Par ailleurs, depuis sa création en 1992, l’IPEC a mis en œuvre différentes structures pour atteindre son objectif, comme par exemple: la promotion de programmes nationaux de réforme des politiques, le renforcement des capacités institutionnelles, la mise en place de mesures concrètes d’élimination du travail des enfants ; des campagnes de sensibilisation, de mobilisation visant le changement d’attitude sociale, la promotion de la ratification et la mise en œuvre effective des conventions de l’OIT. Ces efforts ont conduits au retrait de centaines de milliers d’enfant du travail, à des mesures de réhabilitation et de prévention au retour au monde du travail. En complément à ces actions directes menées de toutes parts, de substantielles recherches statistiques et qualitatives, des analyses juridiques et politiques, des programmes de suivi et d’évaluation ont permis d’accumuler une vaste base de connaissances en matière de données statistiques, de méthodologies, d’études thématiques, de bonnes pratiques, de matériels de formation et de guides divers.
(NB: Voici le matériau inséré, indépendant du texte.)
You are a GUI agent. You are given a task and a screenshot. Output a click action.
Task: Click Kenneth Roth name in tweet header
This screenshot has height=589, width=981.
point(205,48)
Le cri d'alarme de l'Organisation internationale du travail

Les chiffres montrent que l'esclavage n'a pas disparu, puisque quelque 5,7 millions de jeunes sont asservis ou sont forcés de travailler. Ces enfants ont souvent beaucoup de problèmes pour obtenir de l'aide, non seulement parce qu'ils sont jeunes, mais aussi parce qu'ils ne possèdent aucun certificat de naissance ou papiers officiels et qu'ils sont donc "invisibles" aux yeux des autorités.

"Les formes les plus dangereuses de travail des enfants dépassent largement nos estimations précédentes", s'alarme l'OIT. Sept enfants sur dix travaillent dans des exploitations agricoles, souvent pour une production locale destinée à leur propre famille. Mais environ 10 millions d'enfants (en Asie, en Afrique, en Amérique du Sud) travailleraient pour une activité d'exportation, c'est-à-dire, in fine, pour des entreprises occidentales. Les secteurs les plus exposés à ce genre de pratique sont le textile, la fabrication des tapis, la récolte de tabac ou de cacao à destination de grands groupes internationaux.